A corporation suspended under the Corporation Code or the Revenue and Taxation Code is not allowed to exercise any of the powers and privileges of a corporation in good standing, including the right to sue or defend a lawsuit. See, e.g., Performance Plastering v. Richmond Am. Homes of Cal., Inc., 153 Cal. App. 4th 659, 668, 63 Cal. Rptr. 537, 545 (3d Dist. 2007) (Revenue and Taxation Code); Palm Valley Homeowners Ass’n v. Design MTC, 85 Cal. App. 4th 553, 560, 102 Cal. Rptr. 2d 350, 354-55 (4th Dist. 2000) (review denied) (Corporation Code). In fact, a suspended corporation may not transact business “of any kind.” Leasequip, Inc. v. Dapeer, 103 Cal. App. 4th 394, 403, 126 Cal. Rptr. 2d 782, 789 (2d Dist. 2002) (review denied); see also Cal. Rev. & Tax. Code § 23302(d) (a suspended corporation cannot sell, transfer, or exchange real property during the period of its suspension). Moreover, any contract made by a corporation suspended under the Revenue and Taxation Code is voidable by the other party to the contract. See Cal. Rev. & Tax. Code § 23304.1(a); Performance Plastering v. Richmond Am. Homes of Cal., Inc., 153 Cal. App. 4th 659, 669, 63 Cal. Rptr. 537, 545 (3d Dist. 2007). It is even a criminal offense, punishable by a fine of between $250 and $1,000, or by a prison term not exceeding one year, or both, for any person to attempt to exercise the powers, rights, and privileges of a corporation suspended under the Revenue and Taxation Code. See Cal. Rev. & Tax. Code § 19719(a). Although a suspended corporation can seek relief from the voidability of its contracts by filing an application for such relief with the Franchise Tax Board and paying all unpaid tax, penalties, and interest, together with an additional penalty assessed by the Franchise Tax Board, see id. § 23305.1, the statute of limitations on any causes of action belonging to the corporation is not tolled during the period of its suspension, see Leasequip, Inc. v. Dapeer, 103 Cal. App. 4th 394, 403, 126 Cal. Rptr. 2d 782, 788 (2d Dist. 2002) (review denied) (if the statute of limitations runs out prior to revival of a corporation’s powers, the corporation’s actions are time-barred even if the complaint would otherwise have been timely).
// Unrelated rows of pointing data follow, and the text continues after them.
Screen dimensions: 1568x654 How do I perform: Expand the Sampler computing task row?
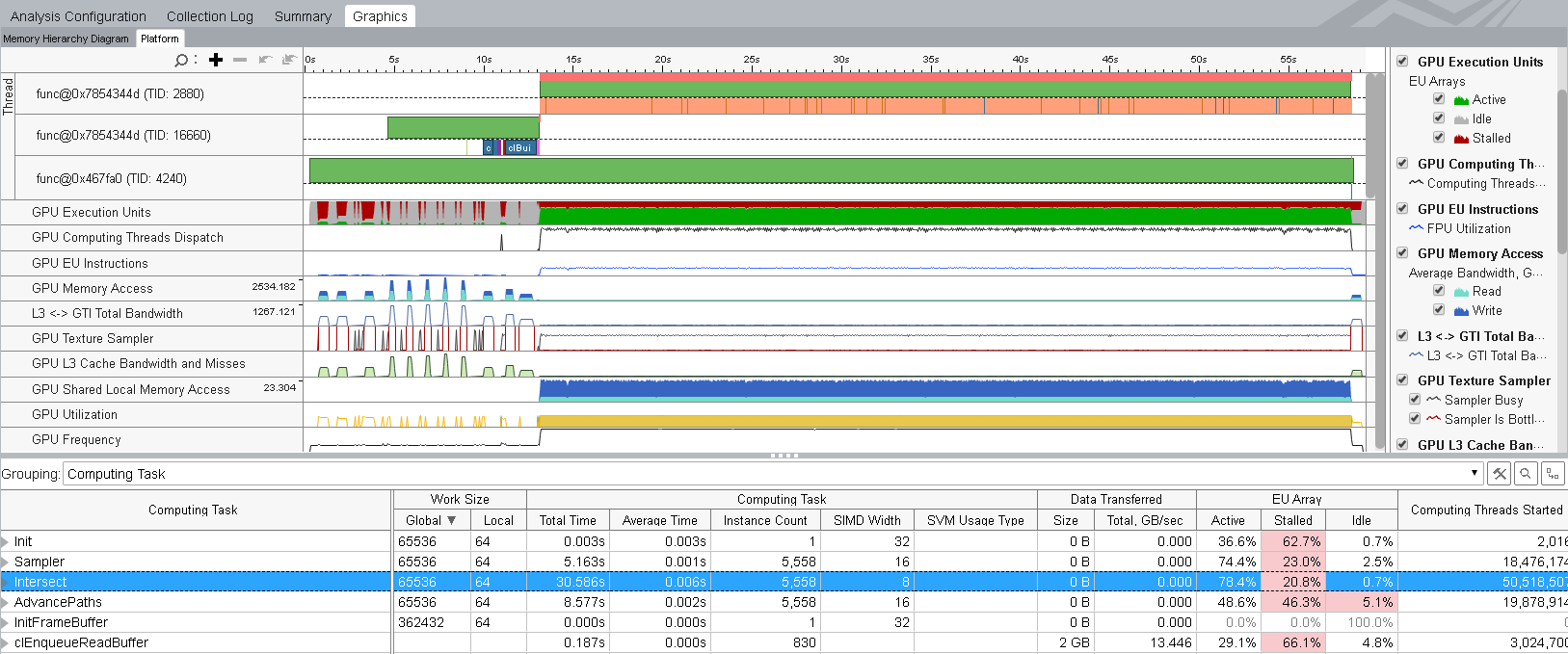pyautogui.click(x=6, y=562)
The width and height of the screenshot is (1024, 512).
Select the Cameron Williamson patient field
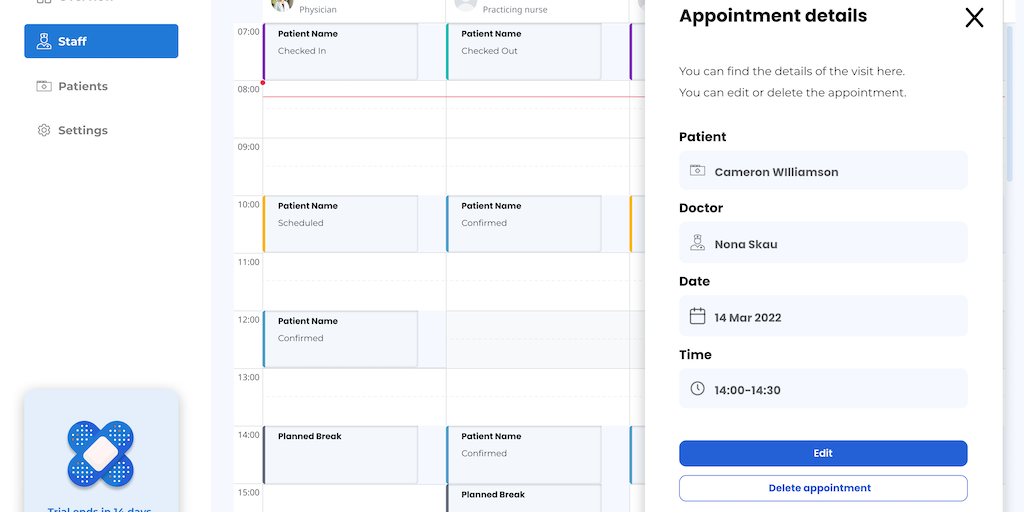(x=823, y=171)
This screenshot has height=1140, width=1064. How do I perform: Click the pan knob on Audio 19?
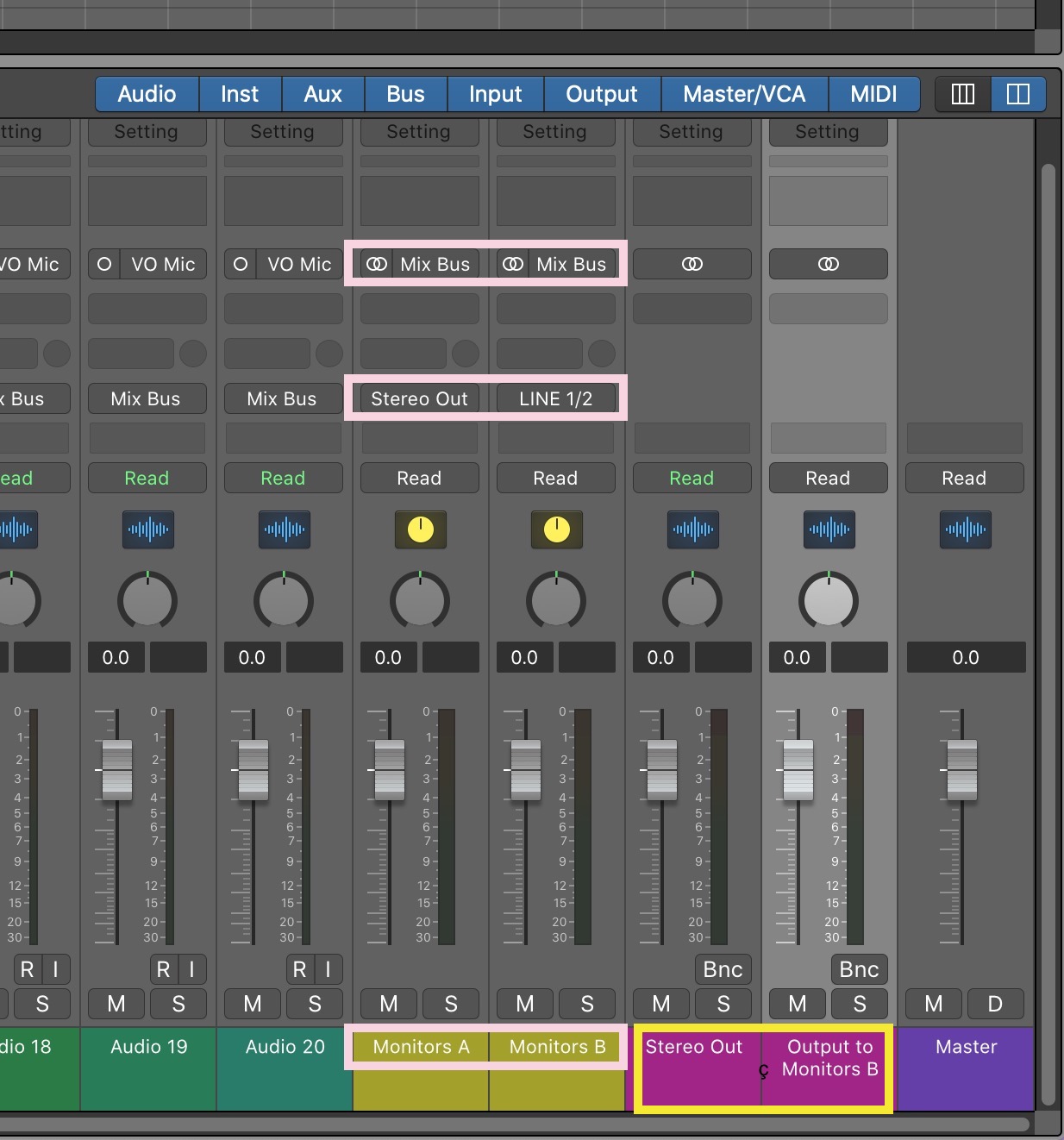coord(147,600)
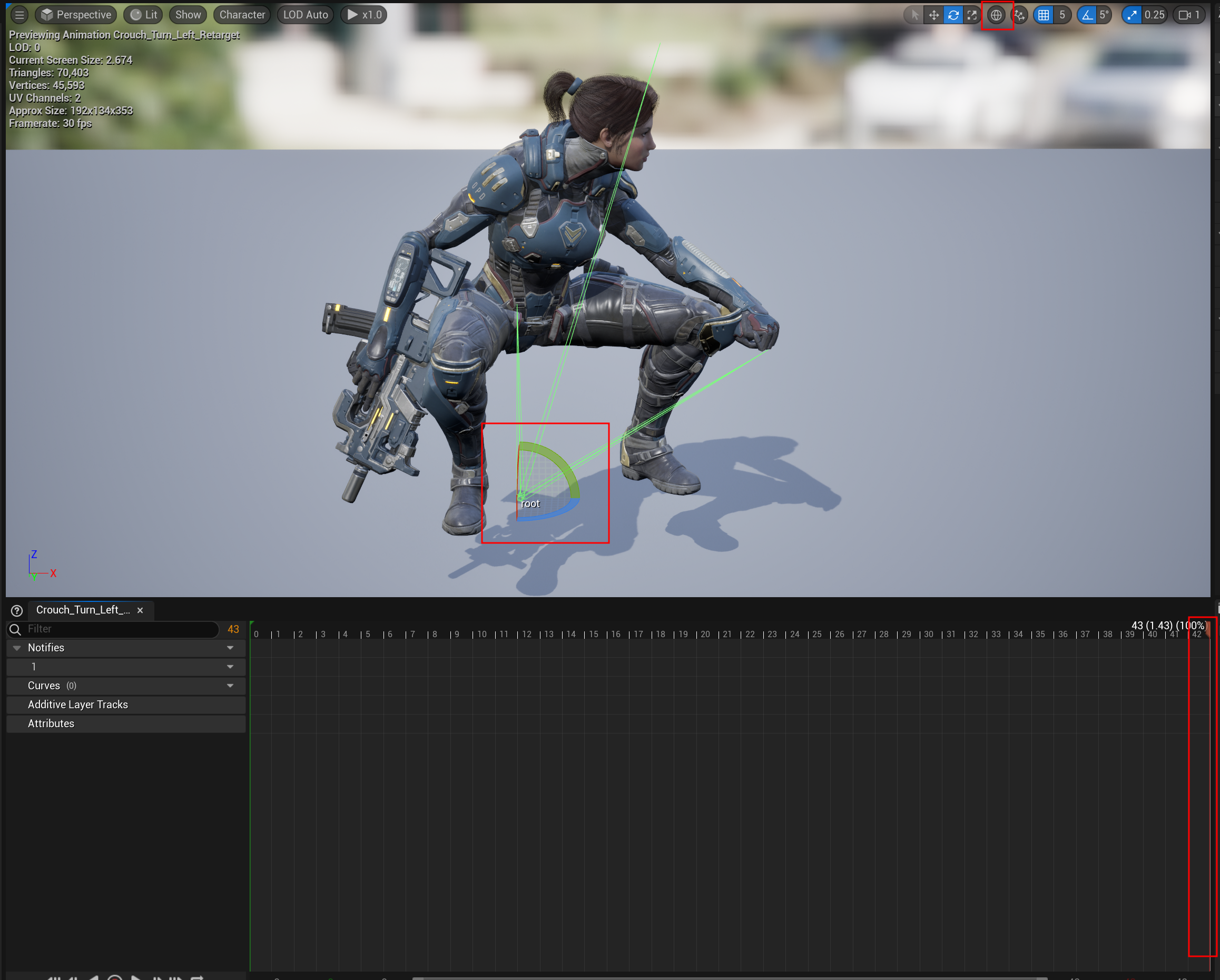The width and height of the screenshot is (1220, 980).
Task: Open the viewport options hamburger menu
Action: pyautogui.click(x=19, y=15)
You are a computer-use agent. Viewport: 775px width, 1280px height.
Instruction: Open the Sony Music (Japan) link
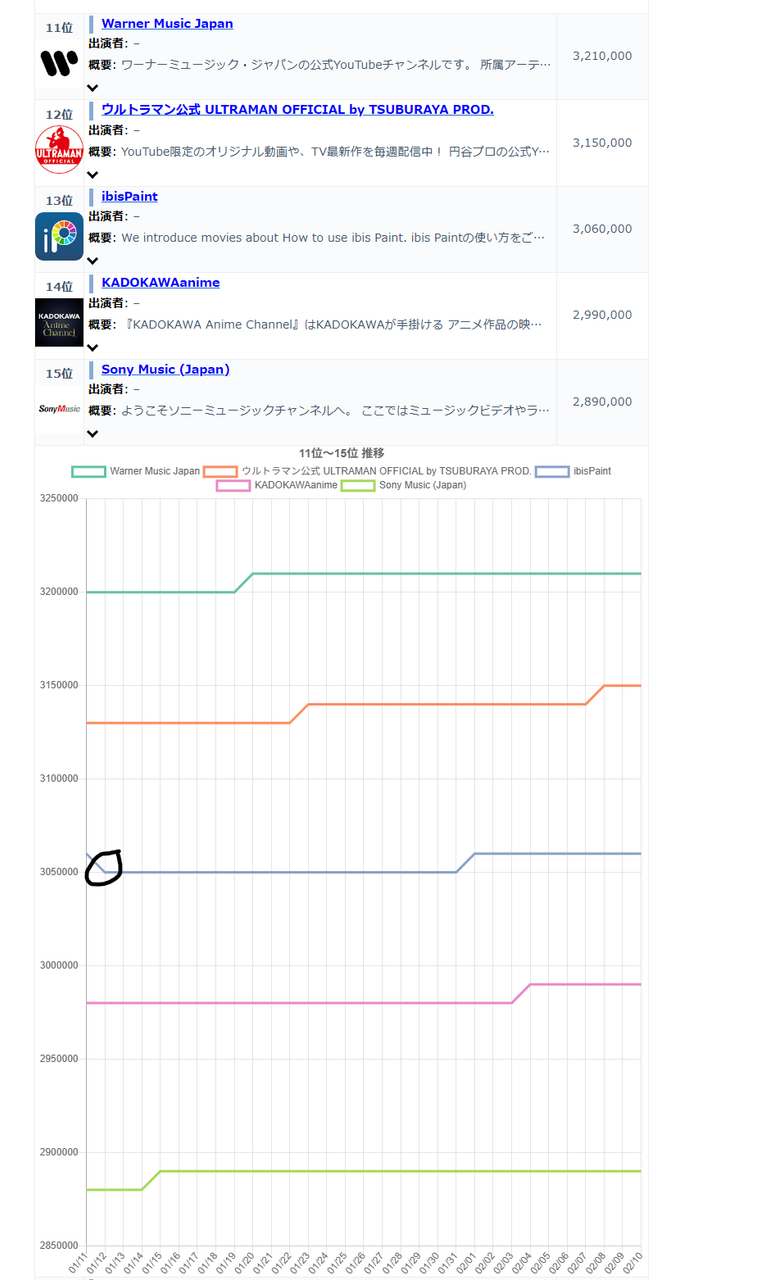[165, 369]
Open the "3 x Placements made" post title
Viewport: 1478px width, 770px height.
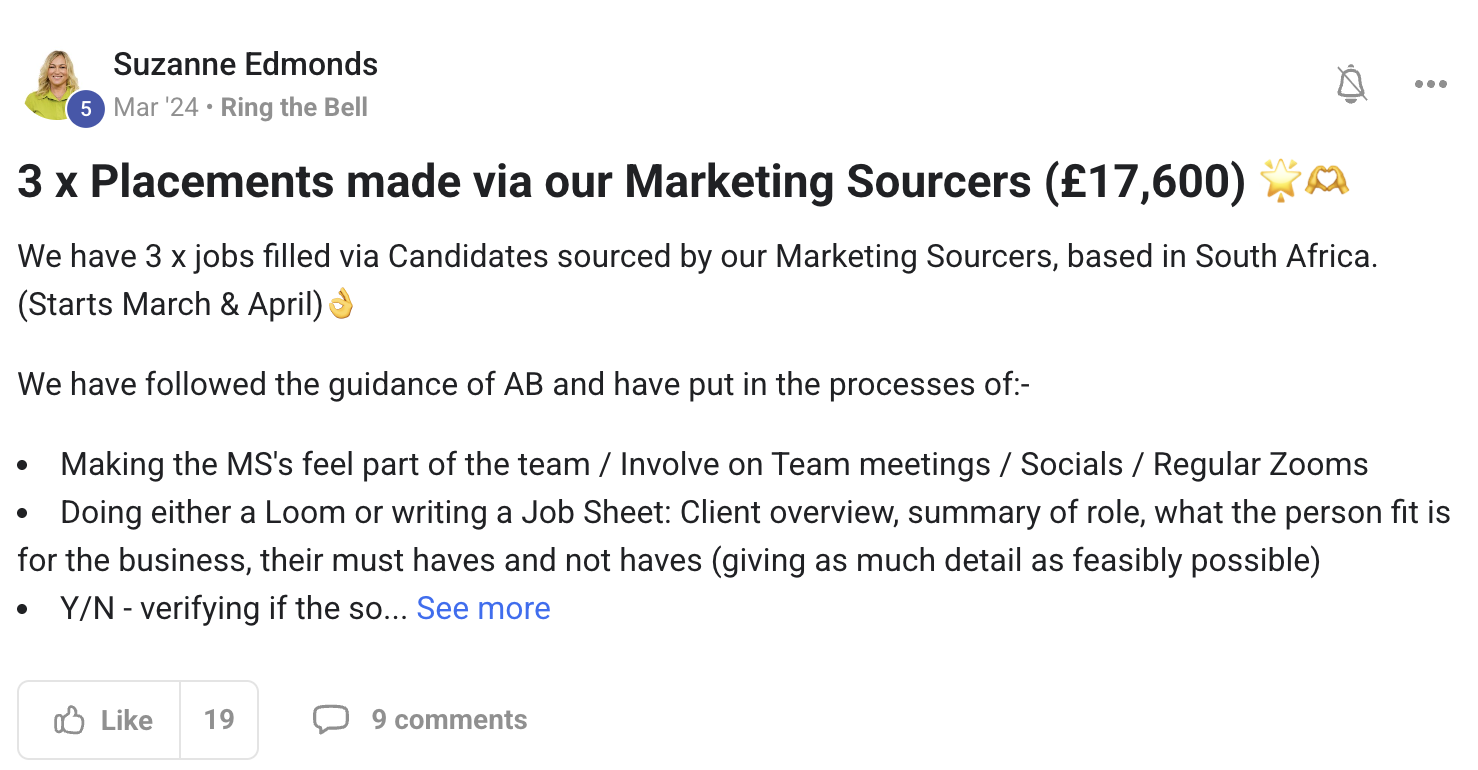click(x=631, y=182)
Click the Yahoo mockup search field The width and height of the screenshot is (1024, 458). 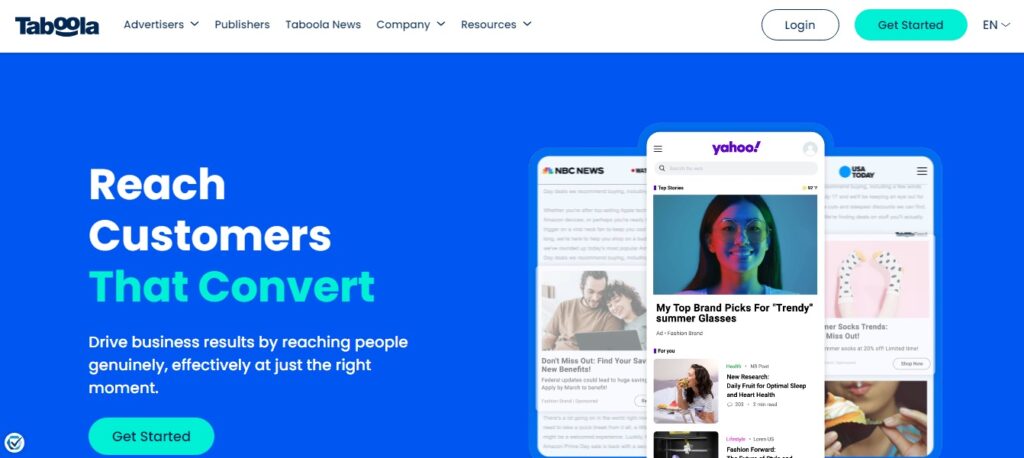735,169
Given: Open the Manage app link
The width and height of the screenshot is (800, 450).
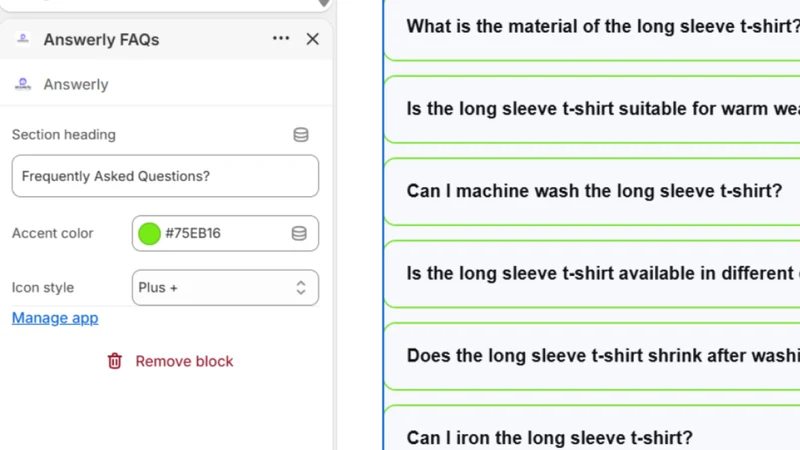Looking at the screenshot, I should pos(55,318).
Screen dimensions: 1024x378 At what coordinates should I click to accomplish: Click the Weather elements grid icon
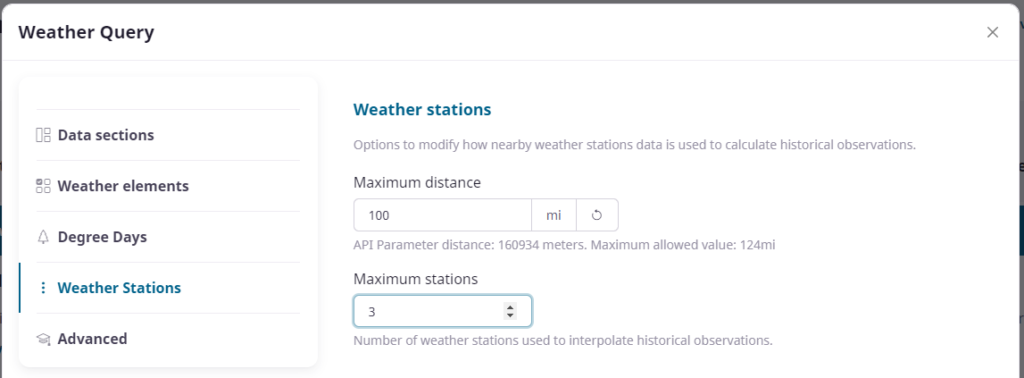click(43, 186)
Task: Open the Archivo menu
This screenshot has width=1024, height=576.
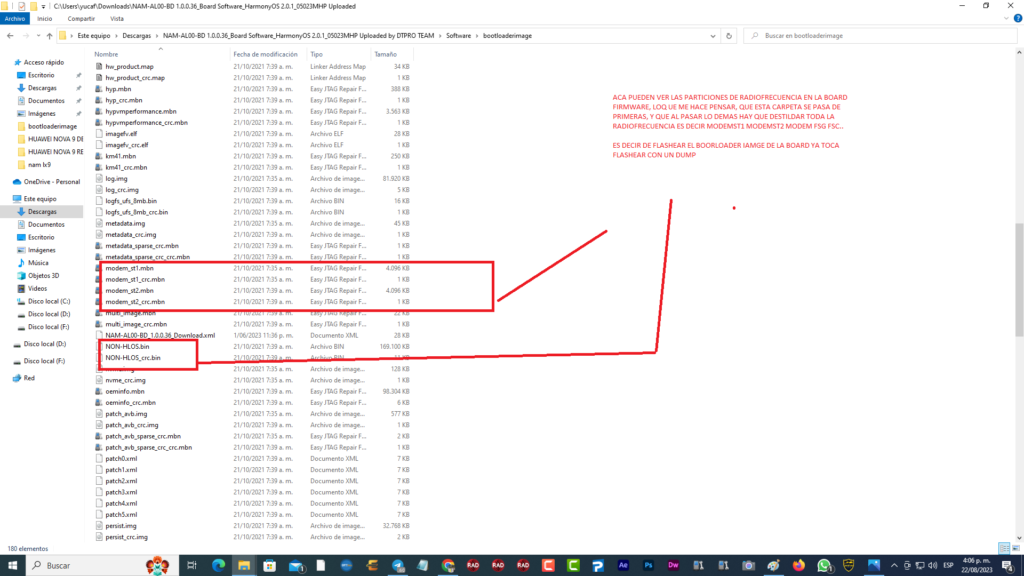Action: point(15,18)
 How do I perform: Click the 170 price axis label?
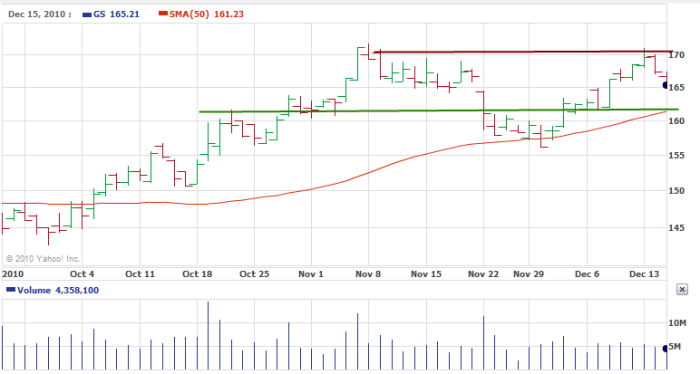[677, 55]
In sum, there are substantial legal consequences that may result if a corporation does not keep up with its Secretary of State filings.

And there are practical consequences as well. Even if the corporation is not suspended, parties to a proposed transaction will not close the deal if the corporation has not made all of its required filings and is not in good standing. It will, at least, be an enormous headache to obtain a costly legal solution to the problem at the last minute, and, if it cannot be resolved in time, the deal may even fall through permanently. Add to that the stigma of being perceived as doing business in a lax fashion by not making filings that are a matter of public record for all to see, and the corporation’s hard-earned reputation may take an unwanted hit. (For more on the practical consequences of not completing necessary filings in a timely fashion, see Risky Business: What You Need to Know About Corporate Compliance. These are risks that are not worth taking when it is a relatively simple matter to institute a corporate compliance program to insure that all Secretary of State filings are timely made.